#### The records

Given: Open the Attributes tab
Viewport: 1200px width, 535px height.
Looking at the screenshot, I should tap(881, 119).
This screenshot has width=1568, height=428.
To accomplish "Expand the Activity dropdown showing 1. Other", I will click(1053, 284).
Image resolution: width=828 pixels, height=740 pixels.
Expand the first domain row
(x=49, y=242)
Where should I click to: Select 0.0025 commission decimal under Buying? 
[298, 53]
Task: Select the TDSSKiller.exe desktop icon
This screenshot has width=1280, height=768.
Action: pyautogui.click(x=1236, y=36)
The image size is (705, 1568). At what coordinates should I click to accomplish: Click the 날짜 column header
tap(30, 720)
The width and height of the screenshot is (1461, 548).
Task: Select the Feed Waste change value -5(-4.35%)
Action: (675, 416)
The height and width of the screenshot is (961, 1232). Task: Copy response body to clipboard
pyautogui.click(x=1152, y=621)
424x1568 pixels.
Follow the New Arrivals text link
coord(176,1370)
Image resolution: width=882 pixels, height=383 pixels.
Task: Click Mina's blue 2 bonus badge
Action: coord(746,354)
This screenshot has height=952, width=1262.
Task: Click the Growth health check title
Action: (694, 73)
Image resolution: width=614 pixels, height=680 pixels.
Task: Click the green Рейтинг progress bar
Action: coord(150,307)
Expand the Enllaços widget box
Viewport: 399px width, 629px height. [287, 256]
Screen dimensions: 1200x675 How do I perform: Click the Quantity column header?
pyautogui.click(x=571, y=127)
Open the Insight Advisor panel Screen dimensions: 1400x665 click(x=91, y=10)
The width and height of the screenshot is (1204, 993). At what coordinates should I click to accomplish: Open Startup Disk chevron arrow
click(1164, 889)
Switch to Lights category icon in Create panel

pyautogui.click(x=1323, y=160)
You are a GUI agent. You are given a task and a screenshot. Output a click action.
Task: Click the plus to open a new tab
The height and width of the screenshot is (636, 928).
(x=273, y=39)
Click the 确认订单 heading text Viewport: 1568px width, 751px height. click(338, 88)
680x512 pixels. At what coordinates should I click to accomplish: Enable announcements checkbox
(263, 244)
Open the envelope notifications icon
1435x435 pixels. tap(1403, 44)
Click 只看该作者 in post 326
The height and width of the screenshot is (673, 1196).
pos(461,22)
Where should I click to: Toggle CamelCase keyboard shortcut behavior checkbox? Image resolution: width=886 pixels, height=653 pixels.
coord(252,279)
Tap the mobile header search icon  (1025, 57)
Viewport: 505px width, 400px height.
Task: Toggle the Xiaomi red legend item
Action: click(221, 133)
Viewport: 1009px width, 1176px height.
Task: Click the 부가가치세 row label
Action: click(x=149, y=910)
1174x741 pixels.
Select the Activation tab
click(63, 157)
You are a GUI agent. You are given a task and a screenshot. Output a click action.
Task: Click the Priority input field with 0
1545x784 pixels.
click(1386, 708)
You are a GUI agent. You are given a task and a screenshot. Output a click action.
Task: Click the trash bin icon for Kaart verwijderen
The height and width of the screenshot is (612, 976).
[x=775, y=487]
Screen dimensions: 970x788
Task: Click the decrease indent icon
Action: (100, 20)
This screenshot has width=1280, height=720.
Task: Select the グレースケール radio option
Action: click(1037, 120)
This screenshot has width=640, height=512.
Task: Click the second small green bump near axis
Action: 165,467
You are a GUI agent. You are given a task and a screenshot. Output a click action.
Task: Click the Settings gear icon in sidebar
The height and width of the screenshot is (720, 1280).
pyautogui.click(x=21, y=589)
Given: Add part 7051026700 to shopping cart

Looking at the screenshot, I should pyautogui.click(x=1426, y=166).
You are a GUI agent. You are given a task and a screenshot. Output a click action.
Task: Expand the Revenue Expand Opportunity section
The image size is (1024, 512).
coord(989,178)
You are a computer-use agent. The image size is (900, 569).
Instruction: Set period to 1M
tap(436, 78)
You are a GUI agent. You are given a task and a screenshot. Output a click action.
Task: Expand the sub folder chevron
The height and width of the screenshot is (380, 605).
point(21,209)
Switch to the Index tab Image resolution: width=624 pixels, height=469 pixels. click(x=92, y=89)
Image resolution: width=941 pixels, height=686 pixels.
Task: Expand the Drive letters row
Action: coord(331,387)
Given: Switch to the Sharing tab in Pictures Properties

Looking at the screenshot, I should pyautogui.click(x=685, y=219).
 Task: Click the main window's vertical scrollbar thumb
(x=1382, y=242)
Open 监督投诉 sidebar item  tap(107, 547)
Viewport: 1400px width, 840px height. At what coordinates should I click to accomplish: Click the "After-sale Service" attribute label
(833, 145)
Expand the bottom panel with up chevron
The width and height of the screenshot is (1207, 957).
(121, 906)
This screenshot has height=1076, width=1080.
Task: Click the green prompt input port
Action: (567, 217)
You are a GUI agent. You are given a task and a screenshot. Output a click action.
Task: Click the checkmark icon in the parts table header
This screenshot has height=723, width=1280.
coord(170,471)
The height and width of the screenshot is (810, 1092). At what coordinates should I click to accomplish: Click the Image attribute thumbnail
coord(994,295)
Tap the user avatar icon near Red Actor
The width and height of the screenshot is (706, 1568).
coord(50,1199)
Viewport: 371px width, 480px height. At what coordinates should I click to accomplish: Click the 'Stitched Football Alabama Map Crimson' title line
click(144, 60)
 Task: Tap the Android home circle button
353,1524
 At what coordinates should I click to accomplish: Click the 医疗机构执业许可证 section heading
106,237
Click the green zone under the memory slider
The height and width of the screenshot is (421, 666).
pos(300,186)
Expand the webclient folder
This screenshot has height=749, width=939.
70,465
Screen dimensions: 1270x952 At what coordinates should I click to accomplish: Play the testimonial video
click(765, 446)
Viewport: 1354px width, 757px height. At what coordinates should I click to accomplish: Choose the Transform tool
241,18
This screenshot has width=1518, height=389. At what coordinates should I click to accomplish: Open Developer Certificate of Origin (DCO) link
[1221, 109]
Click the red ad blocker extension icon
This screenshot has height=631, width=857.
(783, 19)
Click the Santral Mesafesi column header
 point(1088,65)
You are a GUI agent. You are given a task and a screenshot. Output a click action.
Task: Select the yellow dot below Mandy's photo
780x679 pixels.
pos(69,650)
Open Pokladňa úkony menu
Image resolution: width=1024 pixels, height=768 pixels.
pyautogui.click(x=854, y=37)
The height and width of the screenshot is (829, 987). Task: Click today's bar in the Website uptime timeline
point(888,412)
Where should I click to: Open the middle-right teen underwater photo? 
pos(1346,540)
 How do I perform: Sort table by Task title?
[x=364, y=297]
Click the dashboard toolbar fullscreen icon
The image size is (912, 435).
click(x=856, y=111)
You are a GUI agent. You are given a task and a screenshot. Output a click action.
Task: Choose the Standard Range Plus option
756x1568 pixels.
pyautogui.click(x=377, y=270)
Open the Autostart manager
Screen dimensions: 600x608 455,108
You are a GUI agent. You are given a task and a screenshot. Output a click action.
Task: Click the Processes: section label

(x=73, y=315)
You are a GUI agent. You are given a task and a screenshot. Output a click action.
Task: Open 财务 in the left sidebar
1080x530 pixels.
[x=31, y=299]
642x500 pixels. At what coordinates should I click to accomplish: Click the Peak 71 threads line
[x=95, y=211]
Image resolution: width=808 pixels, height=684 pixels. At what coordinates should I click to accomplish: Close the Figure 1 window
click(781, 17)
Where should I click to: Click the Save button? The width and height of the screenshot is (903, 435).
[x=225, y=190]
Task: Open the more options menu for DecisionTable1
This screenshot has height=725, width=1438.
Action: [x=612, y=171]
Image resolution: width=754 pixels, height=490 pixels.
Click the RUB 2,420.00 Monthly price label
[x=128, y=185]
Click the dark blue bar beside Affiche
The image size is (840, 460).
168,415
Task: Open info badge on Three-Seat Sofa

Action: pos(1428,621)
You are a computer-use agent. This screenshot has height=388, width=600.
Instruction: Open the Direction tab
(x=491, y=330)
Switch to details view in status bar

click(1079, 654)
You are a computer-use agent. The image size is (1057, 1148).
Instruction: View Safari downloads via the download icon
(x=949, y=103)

########

_What the task requires:_ If a line of the records above holds the string "computer", count it; then state only how many such lines there are.

_Answer below:_ 3